Transcribe the entries, keeping every character the same.

Start of Material provided

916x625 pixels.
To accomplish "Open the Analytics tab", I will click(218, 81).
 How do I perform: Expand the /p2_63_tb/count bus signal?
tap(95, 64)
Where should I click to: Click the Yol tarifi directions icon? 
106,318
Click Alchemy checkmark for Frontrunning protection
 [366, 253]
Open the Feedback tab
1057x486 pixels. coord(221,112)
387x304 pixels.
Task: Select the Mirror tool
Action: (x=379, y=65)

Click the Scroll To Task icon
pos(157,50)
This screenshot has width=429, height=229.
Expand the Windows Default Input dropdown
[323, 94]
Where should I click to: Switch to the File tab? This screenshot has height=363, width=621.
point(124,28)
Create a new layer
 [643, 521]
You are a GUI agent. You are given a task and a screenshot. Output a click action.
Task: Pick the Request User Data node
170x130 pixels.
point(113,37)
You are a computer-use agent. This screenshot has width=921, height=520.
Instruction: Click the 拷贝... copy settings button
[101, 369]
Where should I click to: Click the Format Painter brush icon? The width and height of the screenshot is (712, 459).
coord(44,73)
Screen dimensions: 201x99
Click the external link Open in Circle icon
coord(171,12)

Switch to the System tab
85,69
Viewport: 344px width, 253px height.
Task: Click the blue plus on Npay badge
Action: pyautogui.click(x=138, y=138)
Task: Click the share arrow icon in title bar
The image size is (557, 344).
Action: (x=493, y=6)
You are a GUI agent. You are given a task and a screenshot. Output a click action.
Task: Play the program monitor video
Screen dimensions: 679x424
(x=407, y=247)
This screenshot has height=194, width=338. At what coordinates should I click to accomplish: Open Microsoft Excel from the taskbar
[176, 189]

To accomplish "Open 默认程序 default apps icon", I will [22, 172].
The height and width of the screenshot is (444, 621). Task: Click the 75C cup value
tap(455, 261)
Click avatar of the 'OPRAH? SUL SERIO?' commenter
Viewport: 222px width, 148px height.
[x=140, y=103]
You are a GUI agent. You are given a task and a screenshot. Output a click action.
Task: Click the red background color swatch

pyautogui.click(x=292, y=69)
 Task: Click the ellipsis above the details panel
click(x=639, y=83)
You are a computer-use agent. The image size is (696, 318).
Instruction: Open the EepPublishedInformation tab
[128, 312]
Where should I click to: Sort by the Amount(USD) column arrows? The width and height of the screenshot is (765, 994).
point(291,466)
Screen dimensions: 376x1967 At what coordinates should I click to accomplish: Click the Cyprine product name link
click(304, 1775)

End of Material provided

**Solution to the problem**
916x625 pixels.
To accomplish "Open the Analytics tab", I will click(218, 81).
 How do I perform: Expand the /p2_63_tb/count bus signal?
tap(95, 64)
Where should I click to: Click the Yol tarifi directions icon? 
106,318
Click Alchemy checkmark for Frontrunning protection
 [366, 253]
Open the Feedback tab
1057x486 pixels. coord(221,112)
387x304 pixels.
Task: Select the Mirror tool
Action: (x=379, y=65)

Click the Scroll To Task icon
pos(157,50)
This screenshot has width=429, height=229.
Expand the Windows Default Input dropdown
[323, 94]
Where should I click to: Switch to the File tab? This screenshot has height=363, width=621.
point(124,28)
Create a new layer
 [643, 521]
You are a GUI agent. You are given a task and a screenshot. Output a click action.
Task: Pick the Request User Data node
170x130 pixels.
point(113,37)
You are a computer-use agent. This screenshot has width=921, height=520.
Instruction: Click the 拷贝... copy settings button
[101, 369]
Where should I click to: Click the Format Painter brush icon? The width and height of the screenshot is (712, 459).
coord(44,73)
Screen dimensions: 201x99
Click the external link Open in Circle icon
coord(171,12)

Switch to the System tab
85,69
Viewport: 344px width, 253px height.
Task: Click the blue plus on Npay badge
Action: pyautogui.click(x=138, y=138)
Task: Click the share arrow icon in title bar
The image size is (557, 344).
Action: (x=493, y=6)
You are a GUI agent. You are given a task and a screenshot. Output a click action.
Task: Play the program monitor video
Screen dimensions: 679x424
(x=407, y=247)
This screenshot has height=194, width=338. At what coordinates should I click to accomplish: Open Microsoft Excel from the taskbar
[176, 189]

To accomplish "Open 默认程序 default apps icon", I will [22, 172].
The height and width of the screenshot is (444, 621). Task: Click the 75C cup value
tap(455, 261)
Click avatar of the 'OPRAH? SUL SERIO?' commenter
Viewport: 222px width, 148px height.
[x=140, y=103]
You are a GUI agent. You are given a task and a screenshot. Output a click action.
Task: Click the red background color swatch

pyautogui.click(x=292, y=69)
 Task: Click the ellipsis above the details panel
click(x=639, y=83)
You are a computer-use agent. The image size is (696, 318).
Instruction: Open the EepPublishedInformation tab
[128, 312]
Where should I click to: Sort by the Amount(USD) column arrows? The width and height of the screenshot is (765, 994).
point(291,466)
Screen dimensions: 376x1967 At what coordinates should I click to accomplish: Click the Cyprine product name link
click(304, 1775)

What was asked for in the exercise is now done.